Records from a pointing dataset:
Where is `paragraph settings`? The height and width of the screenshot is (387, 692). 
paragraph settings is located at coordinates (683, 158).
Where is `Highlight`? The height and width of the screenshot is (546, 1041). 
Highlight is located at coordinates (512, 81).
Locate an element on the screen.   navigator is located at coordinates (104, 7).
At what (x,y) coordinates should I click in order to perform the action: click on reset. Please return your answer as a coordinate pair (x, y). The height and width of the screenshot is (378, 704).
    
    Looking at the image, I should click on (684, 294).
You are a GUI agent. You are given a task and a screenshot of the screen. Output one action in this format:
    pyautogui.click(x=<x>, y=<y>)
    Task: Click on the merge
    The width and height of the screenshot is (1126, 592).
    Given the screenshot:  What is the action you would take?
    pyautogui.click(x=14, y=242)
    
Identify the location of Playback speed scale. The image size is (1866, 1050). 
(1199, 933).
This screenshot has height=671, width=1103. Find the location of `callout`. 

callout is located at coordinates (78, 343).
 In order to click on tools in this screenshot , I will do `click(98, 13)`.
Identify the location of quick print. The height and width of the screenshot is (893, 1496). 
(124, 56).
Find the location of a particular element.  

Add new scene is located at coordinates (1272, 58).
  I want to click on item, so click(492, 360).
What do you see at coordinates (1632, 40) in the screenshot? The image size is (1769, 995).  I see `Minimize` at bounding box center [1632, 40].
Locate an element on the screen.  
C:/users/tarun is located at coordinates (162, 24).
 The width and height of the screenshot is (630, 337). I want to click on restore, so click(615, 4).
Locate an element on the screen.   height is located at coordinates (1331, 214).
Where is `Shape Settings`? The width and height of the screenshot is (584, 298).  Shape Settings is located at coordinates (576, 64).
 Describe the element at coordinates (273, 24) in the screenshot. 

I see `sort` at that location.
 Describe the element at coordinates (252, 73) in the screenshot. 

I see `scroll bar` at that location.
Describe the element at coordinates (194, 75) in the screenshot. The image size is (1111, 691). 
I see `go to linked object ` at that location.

* WHAT YOU SHOULD DO
Quote every line of the records from the one containing "Identify the location of Playback" through the end of the records, including both ends.

* COMPLETED EXERCISE
Identify the location of Playback speed scale. The image size is (1866, 1050). 
(1199, 933).
This screenshot has height=671, width=1103. Find the location of `callout`. 

callout is located at coordinates (78, 343).
 In order to click on tools in this screenshot , I will do `click(98, 13)`.
Identify the location of quick print. The height and width of the screenshot is (893, 1496). 
(124, 56).
Find the location of a particular element.  

Add new scene is located at coordinates (1272, 58).
  I want to click on item, so click(492, 360).
What do you see at coordinates (1632, 40) in the screenshot? The image size is (1769, 995).  I see `Minimize` at bounding box center [1632, 40].
Locate an element on the screen.  
C:/users/tarun is located at coordinates (162, 24).
 The width and height of the screenshot is (630, 337). I want to click on restore, so click(615, 4).
Locate an element on the screen.   height is located at coordinates (1331, 214).
Where is `Shape Settings`? The width and height of the screenshot is (584, 298).  Shape Settings is located at coordinates (576, 64).
 Describe the element at coordinates (273, 24) in the screenshot. 

I see `sort` at that location.
 Describe the element at coordinates (252, 73) in the screenshot. 

I see `scroll bar` at that location.
Describe the element at coordinates (194, 75) in the screenshot. The image size is (1111, 691). 
I see `go to linked object ` at that location.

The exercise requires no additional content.